Word and element location entries:

##########

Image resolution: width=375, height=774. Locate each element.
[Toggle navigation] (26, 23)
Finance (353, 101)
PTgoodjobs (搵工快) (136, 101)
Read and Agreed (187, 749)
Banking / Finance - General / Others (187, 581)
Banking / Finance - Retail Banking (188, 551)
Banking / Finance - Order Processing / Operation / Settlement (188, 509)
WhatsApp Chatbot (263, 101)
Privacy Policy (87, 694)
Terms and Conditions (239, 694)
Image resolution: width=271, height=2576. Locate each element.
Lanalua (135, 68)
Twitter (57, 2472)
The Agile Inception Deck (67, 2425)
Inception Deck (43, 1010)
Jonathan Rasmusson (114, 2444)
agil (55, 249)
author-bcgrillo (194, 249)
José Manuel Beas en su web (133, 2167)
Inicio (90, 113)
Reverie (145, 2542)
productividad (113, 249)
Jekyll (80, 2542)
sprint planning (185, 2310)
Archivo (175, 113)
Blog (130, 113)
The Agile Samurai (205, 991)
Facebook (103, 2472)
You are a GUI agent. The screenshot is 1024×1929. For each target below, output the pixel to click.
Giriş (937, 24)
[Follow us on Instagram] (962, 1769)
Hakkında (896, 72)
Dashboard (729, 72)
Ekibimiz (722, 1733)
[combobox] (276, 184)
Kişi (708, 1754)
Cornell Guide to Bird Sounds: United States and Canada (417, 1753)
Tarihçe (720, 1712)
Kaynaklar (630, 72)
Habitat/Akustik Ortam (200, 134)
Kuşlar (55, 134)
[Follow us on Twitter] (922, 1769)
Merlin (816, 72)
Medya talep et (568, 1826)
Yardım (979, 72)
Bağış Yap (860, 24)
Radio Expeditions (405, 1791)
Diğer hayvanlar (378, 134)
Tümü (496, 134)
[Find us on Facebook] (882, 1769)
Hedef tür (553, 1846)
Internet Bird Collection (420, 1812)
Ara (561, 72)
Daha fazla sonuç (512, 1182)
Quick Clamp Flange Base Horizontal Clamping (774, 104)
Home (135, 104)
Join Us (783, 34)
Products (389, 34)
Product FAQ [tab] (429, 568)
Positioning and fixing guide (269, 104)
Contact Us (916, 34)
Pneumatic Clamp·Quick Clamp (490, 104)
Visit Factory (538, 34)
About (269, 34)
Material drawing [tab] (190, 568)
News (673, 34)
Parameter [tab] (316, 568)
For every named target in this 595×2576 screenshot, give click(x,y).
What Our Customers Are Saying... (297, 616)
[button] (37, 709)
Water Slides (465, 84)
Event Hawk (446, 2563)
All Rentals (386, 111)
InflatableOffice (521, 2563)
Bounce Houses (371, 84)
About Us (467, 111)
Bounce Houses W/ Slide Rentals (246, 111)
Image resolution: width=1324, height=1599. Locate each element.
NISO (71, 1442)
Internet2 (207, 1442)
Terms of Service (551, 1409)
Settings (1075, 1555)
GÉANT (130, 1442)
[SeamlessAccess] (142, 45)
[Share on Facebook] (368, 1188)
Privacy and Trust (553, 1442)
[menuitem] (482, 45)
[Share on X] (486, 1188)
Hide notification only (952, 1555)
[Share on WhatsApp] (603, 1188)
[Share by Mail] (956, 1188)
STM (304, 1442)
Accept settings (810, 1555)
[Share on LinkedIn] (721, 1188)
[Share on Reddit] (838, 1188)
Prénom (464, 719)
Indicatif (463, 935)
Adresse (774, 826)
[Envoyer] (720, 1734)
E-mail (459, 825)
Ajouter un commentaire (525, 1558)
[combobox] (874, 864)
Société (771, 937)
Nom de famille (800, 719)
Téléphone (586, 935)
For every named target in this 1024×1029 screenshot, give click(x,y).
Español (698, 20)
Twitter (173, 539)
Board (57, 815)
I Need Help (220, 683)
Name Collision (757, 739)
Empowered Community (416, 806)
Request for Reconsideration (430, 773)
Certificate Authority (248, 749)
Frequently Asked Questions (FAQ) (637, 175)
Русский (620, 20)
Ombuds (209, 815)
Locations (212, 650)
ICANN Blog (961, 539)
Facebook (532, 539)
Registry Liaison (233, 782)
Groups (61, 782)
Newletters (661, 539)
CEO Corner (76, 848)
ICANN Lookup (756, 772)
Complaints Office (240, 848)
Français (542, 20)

##########

• _Requirement_
Put every one of these entries into a two-column CSV with the headers input and output, giving one row per entry. Each row should hold the entry's text and its answer, each in a single quoted field with line breaks replaced by spaces.

• _Written answer_
input,output
"Image resolution: width=375, height=774. Locate each element. [Toggle navigation]","(26, 23)"
"Finance","(353, 101)"
"PTgoodjobs (搵工快)","(136, 101)"
"Read and Agreed","(187, 749)"
"Banking / Finance - General / Others","(187, 581)"
"Banking / Finance - Retail Banking","(188, 551)"
"Banking / Finance - Order Processing / Operation / Settlement","(188, 509)"
"WhatsApp Chatbot","(263, 101)"
"Privacy Policy","(87, 694)"
"Terms and Conditions","(239, 694)"
"Image resolution: width=271, height=2576. Locate each element. Lanalua","(135, 68)"
"Twitter","(57, 2472)"
"The Agile Inception Deck","(67, 2425)"
"Inception Deck","(43, 1010)"
"Jonathan Rasmusson","(114, 2444)"
"agil","(55, 249)"
"author-bcgrillo","(194, 249)"
"José Manuel Beas en su web","(133, 2167)"
"Inicio","(90, 113)"
"Reverie","(145, 2542)"
"productividad","(113, 249)"
"Jekyll","(80, 2542)"
"sprint planning","(185, 2310)"
"Archivo","(175, 113)"
"Blog","(130, 113)"
"The Agile Samurai","(205, 991)"
"Facebook","(103, 2472)"
"You are a GUI agent. The screenshot is 1024×1929. For each target below, output the pixel to click. Giriş","(937, 24)"
"[Follow us on Instagram]","(962, 1769)"
"Hakkında","(896, 72)"
"Dashboard","(729, 72)"
"Ekibimiz","(722, 1733)"
"[combobox]","(276, 184)"
"Kişi","(708, 1754)"
"Cornell Guide to Bird Sounds: United States and Canada","(417, 1753)"
"Tarihçe","(720, 1712)"
"Kaynaklar","(630, 72)"
"Habitat/Akustik Ortam","(200, 134)"
"Kuşlar","(55, 134)"
"[Follow us on Twitter]","(922, 1769)"
"Merlin","(816, 72)"
"Medya talep et","(568, 1826)"
"Yardım","(979, 72)"
"Bağış Yap","(860, 24)"
"Radio Expeditions","(405, 1791)"
"Diğer hayvanlar","(378, 134)"
"Tümü","(496, 134)"
"[Find us on Facebook]","(882, 1769)"
"Hedef tür","(553, 1846)"
"Internet Bird Collection","(420, 1812)"
"Ara","(561, 72)"
"Daha fazla sonuç","(512, 1182)"
"Quick Clamp Flange Base Horizontal Clamping","(774, 104)"
"Home","(135, 104)"
"Join Us","(783, 34)"
"Products","(389, 34)"
"Product FAQ [tab]","(429, 568)"
"Positioning and fixing guide","(269, 104)"
"Contact Us","(916, 34)"
"Pneumatic Clamp·Quick Clamp","(490, 104)"
"Visit Factory","(538, 34)"
"About","(269, 34)"
"Material drawing [tab]","(190, 568)"
"News","(673, 34)"
"Parameter [tab]","(316, 568)"
"For every named target in this 595×2576 screenshot, give click(x,y). What Our Customers Are Saying...","(297, 616)"
"[button]","(37, 709)"
"Water Slides","(465, 84)"
"Event Hawk","(446, 2563)"
"All Rentals","(386, 111)"
"InflatableOffice","(521, 2563)"
"Bounce Houses","(371, 84)"
"About Us","(467, 111)"
"Bounce Houses W/ Slide Rentals","(246, 111)"
"Image resolution: width=1324, height=1599. Locate each element. NISO","(71, 1442)"
"Internet2","(207, 1442)"
"Terms of Service","(551, 1409)"
"Settings","(1075, 1555)"
"GÉANT","(130, 1442)"
"[SeamlessAccess]","(142, 45)"
"[Share on Facebook]","(368, 1188)"
"Privacy and Trust","(553, 1442)"
"[menuitem]","(482, 45)"
"[Share on X]","(486, 1188)"
"Hide notification only","(952, 1555)"
"[Share on WhatsApp]","(603, 1188)"
"[Share by Mail]","(956, 1188)"
"STM","(304, 1442)"
"Accept settings","(810, 1555)"
"[Share on LinkedIn]","(721, 1188)"
"[Share on Reddit]","(838, 1188)"
"Prénom","(464, 719)"
"Indicatif","(463, 935)"
"Adresse","(774, 826)"
"[Envoyer]","(720, 1734)"
"E-mail","(459, 825)"
"Ajouter un commentaire","(525, 1558)"
"[combobox]","(874, 864)"
"Société","(771, 937)"
"Nom de famille","(800, 719)"
"Téléphone","(586, 935)"
"For every named target in this 1024×1029 screenshot, give click(x,y). Español","(698, 20)"
"Twitter","(173, 539)"
"Board","(57, 815)"
"I Need Help","(220, 683)"
"Name Collision","(757, 739)"
"Empowered Community","(416, 806)"
"Request for Reconsideration","(430, 773)"
"Certificate Authority","(248, 749)"
"Frequently Asked Questions (FAQ)","(637, 175)"
"Русский","(620, 20)"
"Ombuds","(209, 815)"
"Locations","(212, 650)"
"ICANN Blog","(961, 539)"
"Facebook","(532, 539)"
"Registry Liaison","(233, 782)"
"Groups","(61, 782)"
"Newletters","(661, 539)"
"CEO Corner","(76, 848)"
"ICANN Lookup","(756, 772)"
"Complaints Office","(240, 848)"
"Français","(542, 20)"